If the Sarepta-Duke collaboration leads to a potential treatment for DMD, the company will take the lead on getting it through clinical trials that lead to the Food and Drug Administration approving it.
“We will work closely with Dr. Gersbach, a pioneer in applying the CRISPR technology to treat Duchenne, to advance a program that builds upon the established body of research by Dr. Gersbach and his team,” Ingram said. “Today’s agreement exemplifies our strategy of investing in and advancing a multifaceted array of potential therapies for the largest number of individuals with DMD by leveraging our own research and development efforts, as well as forging external partnerships with the field’s best and brightest minds.
Gene editing holds great potential in treating an array of genetic diseases besides DMD, scientists say.
“Although early, CRISPR technology represents hope for a large percentage of individuals with DMD,” Gersbach said. “Excising certain exons [regions of genes that contain coding to produce proteins] has the potential to correct a majority of DMD mutations.”
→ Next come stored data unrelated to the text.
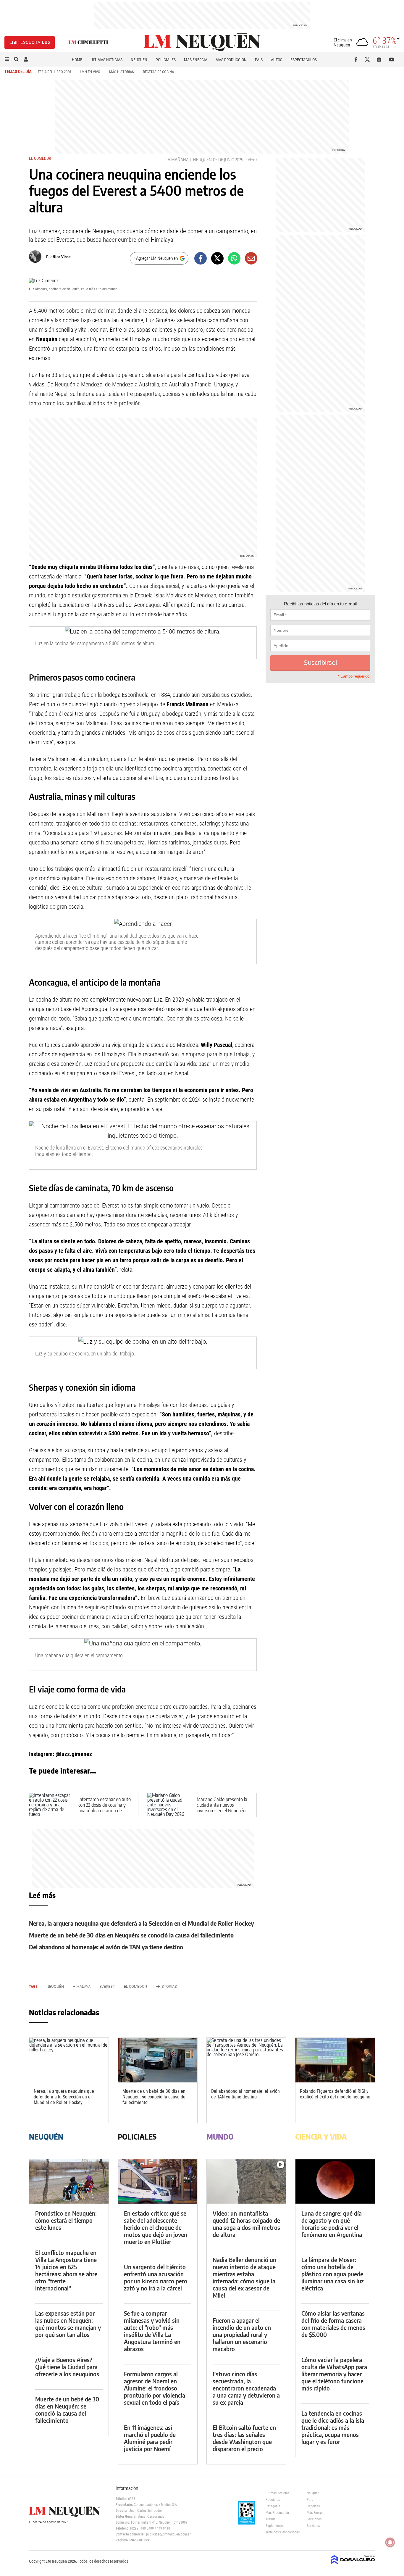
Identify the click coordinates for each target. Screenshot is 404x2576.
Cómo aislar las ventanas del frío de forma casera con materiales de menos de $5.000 (333, 2323)
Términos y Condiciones (282, 2532)
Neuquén (139, 60)
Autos (276, 60)
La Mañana (177, 159)
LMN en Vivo (90, 72)
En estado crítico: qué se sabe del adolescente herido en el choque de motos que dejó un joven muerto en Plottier (155, 2227)
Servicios (313, 2525)
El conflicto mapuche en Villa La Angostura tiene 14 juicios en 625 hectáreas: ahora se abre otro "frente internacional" (66, 2270)
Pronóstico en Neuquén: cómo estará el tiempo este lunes (66, 2220)
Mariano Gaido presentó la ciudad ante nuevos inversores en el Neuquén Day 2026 (222, 1807)
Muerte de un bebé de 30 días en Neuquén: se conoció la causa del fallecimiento (131, 1935)
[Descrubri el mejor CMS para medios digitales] (353, 2565)
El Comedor (40, 158)
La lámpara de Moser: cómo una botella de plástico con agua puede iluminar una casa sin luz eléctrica (332, 2274)
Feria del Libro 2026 (54, 72)
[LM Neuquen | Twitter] (368, 59)
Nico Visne (62, 256)
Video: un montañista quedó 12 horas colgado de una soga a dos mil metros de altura (246, 2223)
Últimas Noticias (106, 60)
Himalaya (82, 1986)
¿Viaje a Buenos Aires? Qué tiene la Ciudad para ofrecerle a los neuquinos (67, 2366)
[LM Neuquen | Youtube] (391, 59)
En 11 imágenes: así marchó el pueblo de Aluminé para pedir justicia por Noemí (150, 2438)
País (259, 60)
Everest (107, 1986)
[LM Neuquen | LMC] (88, 42)
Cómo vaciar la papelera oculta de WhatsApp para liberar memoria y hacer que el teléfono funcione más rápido (334, 2374)
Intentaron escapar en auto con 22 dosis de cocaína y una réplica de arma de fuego (104, 1807)
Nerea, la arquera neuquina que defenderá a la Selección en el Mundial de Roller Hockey (141, 1923)
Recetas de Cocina (158, 72)
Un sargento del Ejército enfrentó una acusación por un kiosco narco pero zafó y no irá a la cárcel (155, 2277)
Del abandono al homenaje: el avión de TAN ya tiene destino (106, 1946)
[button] (6, 59)
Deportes (313, 2506)
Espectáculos (303, 60)
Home (77, 60)
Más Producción (231, 60)
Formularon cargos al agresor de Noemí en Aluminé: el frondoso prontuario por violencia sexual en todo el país (154, 2388)
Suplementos (275, 2525)
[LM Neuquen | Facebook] (357, 59)
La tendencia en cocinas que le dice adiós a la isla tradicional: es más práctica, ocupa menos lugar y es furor (332, 2427)
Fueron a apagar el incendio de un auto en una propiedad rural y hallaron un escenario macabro (242, 2334)
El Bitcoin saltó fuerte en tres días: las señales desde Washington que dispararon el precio (244, 2438)
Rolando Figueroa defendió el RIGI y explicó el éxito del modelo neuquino (335, 2094)
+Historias (166, 1986)
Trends (270, 2519)
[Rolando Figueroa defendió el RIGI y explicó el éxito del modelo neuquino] (335, 2060)
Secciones (314, 2519)
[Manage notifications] (390, 2542)
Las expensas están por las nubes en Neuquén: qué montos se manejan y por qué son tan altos (68, 2323)
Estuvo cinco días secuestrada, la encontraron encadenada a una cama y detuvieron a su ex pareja (246, 2388)
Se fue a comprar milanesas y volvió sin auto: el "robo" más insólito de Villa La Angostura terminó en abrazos (152, 2330)
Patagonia (273, 2506)
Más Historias (121, 72)
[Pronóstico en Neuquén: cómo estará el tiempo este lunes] (69, 2181)
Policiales (166, 60)
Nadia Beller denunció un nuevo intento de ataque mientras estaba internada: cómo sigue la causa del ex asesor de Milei (244, 2277)
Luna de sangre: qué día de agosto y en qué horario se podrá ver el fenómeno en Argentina (331, 2223)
Gersbach’s team has already shown that removing the region of the dystrophin gene that codes for the dystrophin protein restores the protein’s function in mouse models of DMD. The normal functioning of the protein improved the mice’s muscle strength.
“We are pleased to be partnering with Sarepta, a leader in the development of DMD therapies,” Gersbach said. ” The company’s dedication to the patient community, and their goal to pursue a variety of scientific approaches, makes them an ideal partner for Duke and our team of researchers in pursuing our goal of translating the science into a treatment.”